Veuve Duchesne (p. 34-37).


VIIme LETTRE.

D’Anna Rose-Tree,
à Émilie Ridge ;
à Rocheſter.


Quelqu’idée que j’aye conçue du caractère de Mylady Ridge, il ne m’a pas été poſſible de lire ſans une véritable douleur l’affreuſe conduite qu’elle obſerve avec vous ; il eſt bien horrible que des parens ayent parmi leurs enfans des objets de préférence ! Je ne vous dirai pas à quel point votre Sœur mérite peu celle que lui accorde ſa Mère. Vos craintes ſur le gros Monſieur me paroiſſent fondées. Il eſt certain qu’il ne s’eſt pas trouvé là ſans raiſon ; les ordres qu’on vous a donnés de le recevoir, ſont des preuves aſſez claires qu’on a des projets ſur lui ; mais, ma chère Émilie, gardez-vous de les approuver ! Ce Spittle eſt un Homme abominable : c’eſt ce qu’on appelle dans le monde un gueux revêtu. Né dans la claſſe la plus baſſe, il n’eſt parvenu à acquérir une groſſe fortune qu’aux dépens de pluſieurs Infortunés qu’il a ruinés par ſes uſures énormes, &, j’oſe même dire, des friponneries manifeſtes. Tel eſt le Perſonnage que Mylady Ridge vous deſtine pour Époux. Il a dans le Pays de Galles pluſieurs Parens qui languiſſent dans la plus profonde miſère. Vainement s’adreſſent-ils à ce monſtre ; il leur refuſe juſqu’au plus petit ſecours. Je me hâte de vous inſtruire de toutes ces particularités. Il faut couper le mal dans ſa racine. Je paſſe à ce qui me regarde. La plaiſanterie du commencement de votre Lettre ne m’a point fâchée, je connois votre gaieté ; il faut bien ſouffrir ſes Amies avec leurs défauts. D’ailleurs vous avez fort bien deviné, quant à mon antipathie pour Edward Stanhope : je m’en veux réellement de cette prévention ; car en lui ôtant ſa fatuité, c’eſt un jeune Homme fort aimable. Mais, ma belle Amie, vous aurez, s’il vous plaît, la bonté de me paſſer mon attachement pour Miſs Jenny. C’eſt une ſi charmante Perſonne ! Je puis pourtant vous promettre qu’elle n’occupera que la ſeconde place dans mon amitié. Êtes-vous ſatisfaite ? Je dois répondre à l’article qui concerne Andrew. Ne peut-on rendre juſtice à un être quelconque, ſans qu’on vous ſoupçonne d’y prendre un intérêt particulier ? Vous êtes folle, mon Émilie, mais vous ne m’avez jamais paru méchante : ſi je vous connoiſſois moins, je pourrois prendre votre obſervation pour une Épigramme.

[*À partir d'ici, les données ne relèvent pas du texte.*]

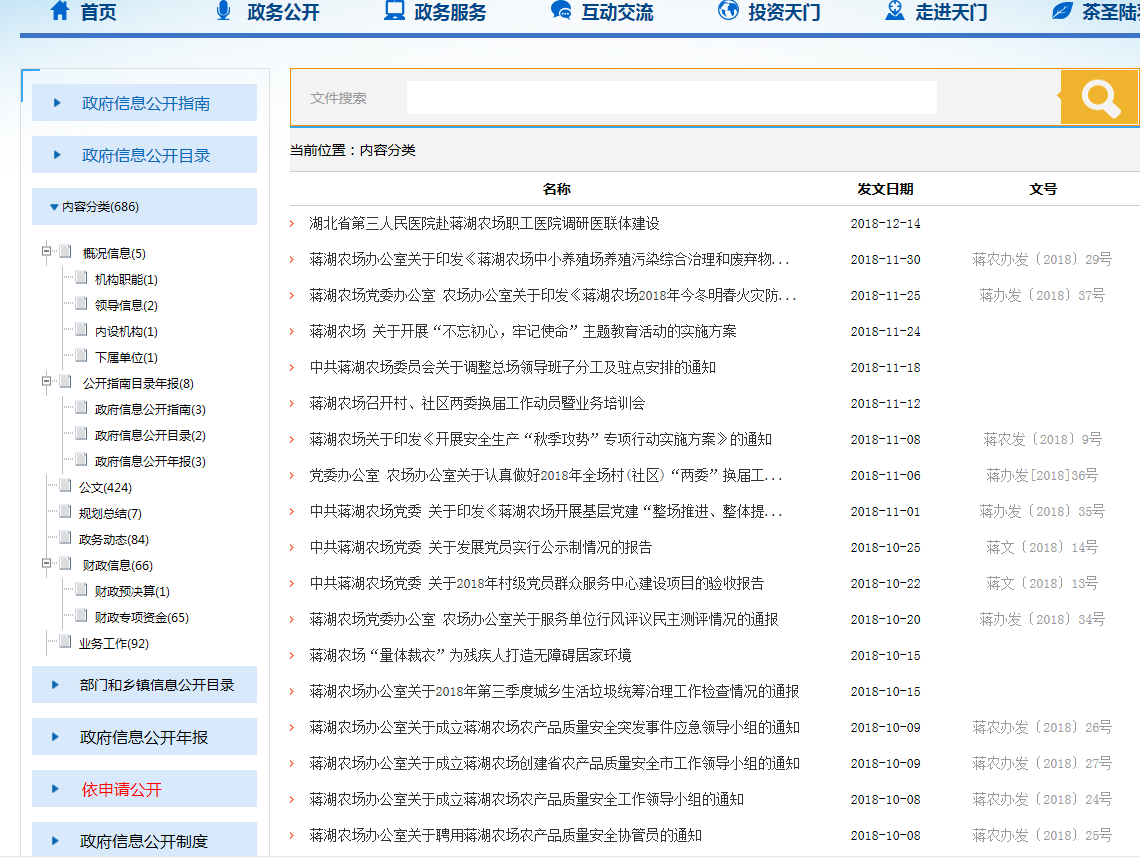Viewport: 1140px width, 858px height.
Task: Click the chat bubble icon beside 互动交流
Action: (x=561, y=11)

Nous ne ſommes de retour de Pretty-Lilly que d’hier au ſoir. On nous y a comblés d’honnêtetés, les fêtes s’y ſont multipliées pendant les cinq jours que nous y ſommes reſtés. La Nobleſſe des environs a aſſiſté à deux bals champêtres que l’on a donnés dans une ſuperbe prairie attenante au parc. Nous étions tous dans le coſtume villageois. Ces amuſemens ſimples me plaiſent infiniment, & je les préfère aux brillantes aſſemblées où j’ai aſſiſté pluſieurs fois depuis mon arrivée ici.

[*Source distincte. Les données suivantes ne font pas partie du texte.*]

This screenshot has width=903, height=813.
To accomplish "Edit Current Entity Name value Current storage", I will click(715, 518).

Nous avons des raiſons de nous réjouir ; mon Grand-papa, qui étoit impotent depuis deux années, a recouvré l’uſage de ſes jambes ; il marche, à la vérité, avec un peu de peine, mais il marche. Il en eſt d’un contentement qui ne le cède qu’au nôtre. Ma Grand-maman en a pleuré de joie. Les Fermiers ſe ſont réunis pour tirer un feu d’artifice, en vérité, très-beau, en ſigne de réjouiſſance ; qu’il eſt doux de recevoir des preuves auſſi touchantes d’un attachement général ! Adieu, ma chère Émilie. J’oublie, en vous écrivant, que Mylady Green m’a dit de ne m’abſenter qu’une heure. Pour toutes ſes bontés, je lui dois de l’obéiſſance. Croyez à l’amitié

d’Anna Rose-Tree.
De Break-of-Day, ce … 17.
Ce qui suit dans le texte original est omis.